INSTRUCTION: Edit the stretch from the line containing "Task: Click the horizontal" through the line containing "click(884, 556)": replace "magnifier" with "magnifying glass" and reproduce every other line unchanged.

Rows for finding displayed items
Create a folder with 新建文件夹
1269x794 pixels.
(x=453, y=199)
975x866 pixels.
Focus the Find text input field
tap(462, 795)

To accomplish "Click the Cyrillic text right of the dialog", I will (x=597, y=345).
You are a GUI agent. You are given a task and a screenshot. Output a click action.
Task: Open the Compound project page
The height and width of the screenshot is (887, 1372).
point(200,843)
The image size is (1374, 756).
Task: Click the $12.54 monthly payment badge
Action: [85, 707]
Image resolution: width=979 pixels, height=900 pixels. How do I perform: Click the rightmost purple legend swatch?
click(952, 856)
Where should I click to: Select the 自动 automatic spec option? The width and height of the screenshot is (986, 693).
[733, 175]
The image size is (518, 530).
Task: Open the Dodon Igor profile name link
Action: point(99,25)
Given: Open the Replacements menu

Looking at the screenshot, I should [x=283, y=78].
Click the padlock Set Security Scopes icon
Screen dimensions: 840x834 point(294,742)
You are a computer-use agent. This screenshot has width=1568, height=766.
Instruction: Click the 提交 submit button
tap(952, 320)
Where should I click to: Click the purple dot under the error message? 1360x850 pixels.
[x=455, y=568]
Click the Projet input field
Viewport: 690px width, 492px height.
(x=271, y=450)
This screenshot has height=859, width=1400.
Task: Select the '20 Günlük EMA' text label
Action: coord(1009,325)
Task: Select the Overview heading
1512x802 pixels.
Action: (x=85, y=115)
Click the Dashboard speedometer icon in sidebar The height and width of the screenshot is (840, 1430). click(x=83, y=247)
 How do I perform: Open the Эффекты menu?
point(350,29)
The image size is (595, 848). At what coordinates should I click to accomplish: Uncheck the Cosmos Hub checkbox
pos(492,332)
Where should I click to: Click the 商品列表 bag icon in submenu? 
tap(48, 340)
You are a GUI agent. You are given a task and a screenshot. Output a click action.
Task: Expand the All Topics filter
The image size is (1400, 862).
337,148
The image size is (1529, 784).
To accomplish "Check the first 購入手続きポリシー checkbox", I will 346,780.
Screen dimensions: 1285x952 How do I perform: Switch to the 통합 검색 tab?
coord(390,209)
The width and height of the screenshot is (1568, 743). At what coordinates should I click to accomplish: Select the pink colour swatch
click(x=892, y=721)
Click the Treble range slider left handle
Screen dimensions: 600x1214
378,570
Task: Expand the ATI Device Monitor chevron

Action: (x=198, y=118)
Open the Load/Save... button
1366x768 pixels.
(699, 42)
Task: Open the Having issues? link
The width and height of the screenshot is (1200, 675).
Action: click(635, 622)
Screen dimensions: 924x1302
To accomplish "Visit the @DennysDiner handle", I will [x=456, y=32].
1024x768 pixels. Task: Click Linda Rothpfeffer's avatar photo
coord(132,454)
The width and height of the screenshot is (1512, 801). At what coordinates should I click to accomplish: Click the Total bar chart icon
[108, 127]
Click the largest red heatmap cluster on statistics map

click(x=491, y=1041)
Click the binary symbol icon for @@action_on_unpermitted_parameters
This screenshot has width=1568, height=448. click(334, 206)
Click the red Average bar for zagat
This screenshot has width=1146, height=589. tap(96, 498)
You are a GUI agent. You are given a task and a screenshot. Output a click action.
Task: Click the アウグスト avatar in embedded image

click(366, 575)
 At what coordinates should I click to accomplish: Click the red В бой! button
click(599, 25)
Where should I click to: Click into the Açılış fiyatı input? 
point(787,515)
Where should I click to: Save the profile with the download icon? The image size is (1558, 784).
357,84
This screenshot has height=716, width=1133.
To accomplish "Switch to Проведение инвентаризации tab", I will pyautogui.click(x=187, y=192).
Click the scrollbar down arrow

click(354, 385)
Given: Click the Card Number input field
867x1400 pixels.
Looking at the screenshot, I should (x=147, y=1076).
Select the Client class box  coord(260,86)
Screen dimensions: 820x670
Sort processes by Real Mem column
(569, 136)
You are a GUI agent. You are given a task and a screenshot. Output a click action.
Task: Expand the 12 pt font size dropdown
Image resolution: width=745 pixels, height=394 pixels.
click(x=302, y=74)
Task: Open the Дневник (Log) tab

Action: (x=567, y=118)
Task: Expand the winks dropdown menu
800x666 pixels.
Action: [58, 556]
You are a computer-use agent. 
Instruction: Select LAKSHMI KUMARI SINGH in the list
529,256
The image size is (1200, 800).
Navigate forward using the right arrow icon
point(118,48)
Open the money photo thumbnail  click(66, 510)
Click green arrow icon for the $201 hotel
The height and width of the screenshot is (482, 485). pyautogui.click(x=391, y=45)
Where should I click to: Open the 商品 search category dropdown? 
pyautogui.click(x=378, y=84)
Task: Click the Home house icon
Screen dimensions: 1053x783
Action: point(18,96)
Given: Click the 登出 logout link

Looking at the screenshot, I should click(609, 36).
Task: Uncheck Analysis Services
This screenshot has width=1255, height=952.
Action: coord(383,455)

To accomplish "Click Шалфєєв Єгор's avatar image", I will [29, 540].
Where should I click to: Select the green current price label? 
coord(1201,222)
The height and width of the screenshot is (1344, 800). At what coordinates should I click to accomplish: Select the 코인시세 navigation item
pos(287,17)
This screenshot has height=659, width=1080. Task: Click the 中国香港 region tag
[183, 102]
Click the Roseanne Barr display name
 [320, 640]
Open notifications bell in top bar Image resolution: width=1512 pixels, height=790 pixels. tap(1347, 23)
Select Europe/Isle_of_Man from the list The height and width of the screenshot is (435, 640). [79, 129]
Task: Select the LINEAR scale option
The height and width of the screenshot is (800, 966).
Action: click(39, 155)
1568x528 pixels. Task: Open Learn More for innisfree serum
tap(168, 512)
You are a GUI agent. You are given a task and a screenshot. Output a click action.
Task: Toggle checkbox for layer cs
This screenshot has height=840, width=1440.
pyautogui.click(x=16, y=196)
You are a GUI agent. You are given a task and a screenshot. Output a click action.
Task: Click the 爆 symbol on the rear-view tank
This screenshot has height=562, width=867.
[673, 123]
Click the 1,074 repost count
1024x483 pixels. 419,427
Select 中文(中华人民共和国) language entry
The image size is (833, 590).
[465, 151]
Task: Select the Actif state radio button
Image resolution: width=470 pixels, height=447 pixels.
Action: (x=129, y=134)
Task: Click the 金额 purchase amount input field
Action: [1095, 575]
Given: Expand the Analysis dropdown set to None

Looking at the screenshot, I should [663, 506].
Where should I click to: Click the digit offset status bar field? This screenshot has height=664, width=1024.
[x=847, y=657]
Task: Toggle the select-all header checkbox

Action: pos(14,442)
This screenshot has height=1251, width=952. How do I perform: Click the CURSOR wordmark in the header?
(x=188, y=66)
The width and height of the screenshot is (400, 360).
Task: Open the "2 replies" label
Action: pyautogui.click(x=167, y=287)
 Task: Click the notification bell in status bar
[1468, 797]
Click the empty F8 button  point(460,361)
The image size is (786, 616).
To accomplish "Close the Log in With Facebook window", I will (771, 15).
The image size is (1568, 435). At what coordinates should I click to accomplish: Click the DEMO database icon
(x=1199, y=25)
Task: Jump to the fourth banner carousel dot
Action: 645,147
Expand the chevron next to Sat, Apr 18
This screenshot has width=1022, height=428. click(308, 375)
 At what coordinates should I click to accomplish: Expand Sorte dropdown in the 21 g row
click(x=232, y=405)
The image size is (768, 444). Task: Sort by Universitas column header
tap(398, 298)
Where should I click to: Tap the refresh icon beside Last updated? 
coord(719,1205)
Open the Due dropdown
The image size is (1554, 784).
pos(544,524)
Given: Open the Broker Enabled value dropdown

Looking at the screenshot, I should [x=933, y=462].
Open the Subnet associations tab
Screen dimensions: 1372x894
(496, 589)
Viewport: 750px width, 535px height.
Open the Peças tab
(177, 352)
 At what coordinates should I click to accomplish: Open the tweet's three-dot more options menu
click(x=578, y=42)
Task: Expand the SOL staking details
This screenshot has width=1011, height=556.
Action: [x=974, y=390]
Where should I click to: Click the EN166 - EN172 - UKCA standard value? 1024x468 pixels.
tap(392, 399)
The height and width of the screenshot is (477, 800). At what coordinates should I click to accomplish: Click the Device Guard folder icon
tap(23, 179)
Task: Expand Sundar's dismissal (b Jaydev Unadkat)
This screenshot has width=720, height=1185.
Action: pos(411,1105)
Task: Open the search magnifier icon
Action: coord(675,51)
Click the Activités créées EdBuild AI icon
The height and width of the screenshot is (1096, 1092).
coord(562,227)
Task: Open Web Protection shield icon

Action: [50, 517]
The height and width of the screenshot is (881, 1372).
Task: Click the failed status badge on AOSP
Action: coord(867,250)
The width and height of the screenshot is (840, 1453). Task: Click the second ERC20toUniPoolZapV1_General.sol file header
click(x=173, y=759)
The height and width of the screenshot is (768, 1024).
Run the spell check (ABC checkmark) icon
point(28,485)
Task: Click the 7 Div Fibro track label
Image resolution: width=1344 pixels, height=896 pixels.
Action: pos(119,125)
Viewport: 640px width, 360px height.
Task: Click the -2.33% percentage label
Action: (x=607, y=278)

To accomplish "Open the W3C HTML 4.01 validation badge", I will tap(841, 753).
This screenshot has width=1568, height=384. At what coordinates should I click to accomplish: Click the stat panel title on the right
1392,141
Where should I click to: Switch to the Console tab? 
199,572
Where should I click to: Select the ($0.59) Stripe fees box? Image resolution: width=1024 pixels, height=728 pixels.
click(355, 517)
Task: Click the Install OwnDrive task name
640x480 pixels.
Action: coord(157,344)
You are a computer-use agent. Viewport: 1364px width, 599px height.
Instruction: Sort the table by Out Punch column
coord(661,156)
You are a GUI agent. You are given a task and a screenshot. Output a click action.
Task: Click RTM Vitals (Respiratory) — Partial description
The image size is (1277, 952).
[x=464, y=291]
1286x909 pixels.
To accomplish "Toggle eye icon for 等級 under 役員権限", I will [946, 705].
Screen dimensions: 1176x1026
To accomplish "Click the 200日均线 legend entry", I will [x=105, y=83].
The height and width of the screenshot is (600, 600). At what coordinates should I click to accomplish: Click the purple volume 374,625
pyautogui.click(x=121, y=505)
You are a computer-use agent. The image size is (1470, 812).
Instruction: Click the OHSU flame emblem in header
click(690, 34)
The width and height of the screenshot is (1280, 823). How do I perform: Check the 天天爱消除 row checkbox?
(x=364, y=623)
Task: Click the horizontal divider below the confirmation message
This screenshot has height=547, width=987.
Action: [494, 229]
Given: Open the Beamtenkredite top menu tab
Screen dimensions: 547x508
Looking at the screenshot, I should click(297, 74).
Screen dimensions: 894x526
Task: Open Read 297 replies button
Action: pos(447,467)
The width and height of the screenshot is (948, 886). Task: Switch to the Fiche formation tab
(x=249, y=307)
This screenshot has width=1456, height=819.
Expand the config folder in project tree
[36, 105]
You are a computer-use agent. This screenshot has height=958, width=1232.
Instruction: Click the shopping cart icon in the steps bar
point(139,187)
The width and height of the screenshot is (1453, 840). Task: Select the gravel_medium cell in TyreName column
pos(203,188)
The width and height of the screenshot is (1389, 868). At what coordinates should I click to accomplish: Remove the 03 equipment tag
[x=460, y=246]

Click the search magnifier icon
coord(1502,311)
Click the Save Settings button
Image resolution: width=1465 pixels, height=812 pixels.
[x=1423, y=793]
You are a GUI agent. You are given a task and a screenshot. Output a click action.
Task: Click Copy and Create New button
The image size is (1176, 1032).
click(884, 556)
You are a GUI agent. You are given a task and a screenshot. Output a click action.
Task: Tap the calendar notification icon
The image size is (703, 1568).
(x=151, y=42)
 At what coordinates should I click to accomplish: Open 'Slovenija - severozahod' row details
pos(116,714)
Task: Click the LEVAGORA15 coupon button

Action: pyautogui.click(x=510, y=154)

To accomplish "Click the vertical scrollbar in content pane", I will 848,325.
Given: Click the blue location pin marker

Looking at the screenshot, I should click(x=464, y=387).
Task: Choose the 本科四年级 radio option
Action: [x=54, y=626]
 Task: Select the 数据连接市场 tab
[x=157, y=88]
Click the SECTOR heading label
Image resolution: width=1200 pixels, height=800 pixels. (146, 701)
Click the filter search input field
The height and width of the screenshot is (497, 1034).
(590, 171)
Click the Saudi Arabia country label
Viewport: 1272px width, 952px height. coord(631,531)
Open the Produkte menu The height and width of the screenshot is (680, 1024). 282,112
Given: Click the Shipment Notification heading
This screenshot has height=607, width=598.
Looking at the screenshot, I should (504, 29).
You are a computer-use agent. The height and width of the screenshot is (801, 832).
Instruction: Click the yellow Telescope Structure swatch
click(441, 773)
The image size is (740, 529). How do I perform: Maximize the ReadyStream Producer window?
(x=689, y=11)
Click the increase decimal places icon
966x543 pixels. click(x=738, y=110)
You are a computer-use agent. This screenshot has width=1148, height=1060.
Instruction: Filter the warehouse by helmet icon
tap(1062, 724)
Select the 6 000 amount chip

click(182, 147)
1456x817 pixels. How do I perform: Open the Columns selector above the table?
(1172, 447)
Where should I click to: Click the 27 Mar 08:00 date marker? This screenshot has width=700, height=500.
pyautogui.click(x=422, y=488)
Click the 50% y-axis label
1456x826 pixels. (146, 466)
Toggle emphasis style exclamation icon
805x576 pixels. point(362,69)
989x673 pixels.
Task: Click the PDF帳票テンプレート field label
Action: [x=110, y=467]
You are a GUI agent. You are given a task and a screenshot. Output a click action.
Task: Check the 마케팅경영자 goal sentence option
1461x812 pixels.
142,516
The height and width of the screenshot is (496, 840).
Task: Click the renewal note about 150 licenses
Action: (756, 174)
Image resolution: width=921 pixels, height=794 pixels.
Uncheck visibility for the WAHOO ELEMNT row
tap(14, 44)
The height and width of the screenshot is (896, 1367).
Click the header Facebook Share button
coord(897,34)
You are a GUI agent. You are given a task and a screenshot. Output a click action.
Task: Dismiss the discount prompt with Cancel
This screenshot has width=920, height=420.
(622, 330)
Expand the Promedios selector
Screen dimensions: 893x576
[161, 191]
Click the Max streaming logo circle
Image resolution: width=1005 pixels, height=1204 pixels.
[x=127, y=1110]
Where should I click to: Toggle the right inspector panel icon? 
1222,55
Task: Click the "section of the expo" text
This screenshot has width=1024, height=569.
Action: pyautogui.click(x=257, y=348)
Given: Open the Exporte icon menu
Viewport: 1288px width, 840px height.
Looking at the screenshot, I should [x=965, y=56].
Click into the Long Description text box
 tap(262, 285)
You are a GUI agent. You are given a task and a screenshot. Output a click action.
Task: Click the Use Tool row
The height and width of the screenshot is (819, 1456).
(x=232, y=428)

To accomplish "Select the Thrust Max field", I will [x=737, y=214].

RESULT:
Task: Click the horizontal divider below the confirmation message
This screenshot has height=547, width=987.
Action: [494, 229]
Given: Open the Beamtenkredite top menu tab
Screen dimensions: 547x508
Looking at the screenshot, I should click(297, 74).
Screen dimensions: 894x526
Task: Open Read 297 replies button
Action: pos(447,467)
The width and height of the screenshot is (948, 886). Task: Switch to the Fiche formation tab
(x=249, y=307)
This screenshot has width=1456, height=819.
Expand the config folder in project tree
[36, 105]
You are a computer-use agent. This screenshot has height=958, width=1232.
Instruction: Click the shopping cart icon in the steps bar
point(139,187)
The width and height of the screenshot is (1453, 840). Task: Select the gravel_medium cell in TyreName column
pos(203,188)
The width and height of the screenshot is (1389, 868). At what coordinates should I click to accomplish: Remove the 03 equipment tag
[x=460, y=246]

Click the search magnifying glass icon
coord(1502,311)
Click the Save Settings button
Image resolution: width=1465 pixels, height=812 pixels.
[x=1423, y=793]
You are a GUI agent. You are given a task and a screenshot. Output a click action.
Task: Click Copy and Create New button
The image size is (1176, 1032).
click(884, 556)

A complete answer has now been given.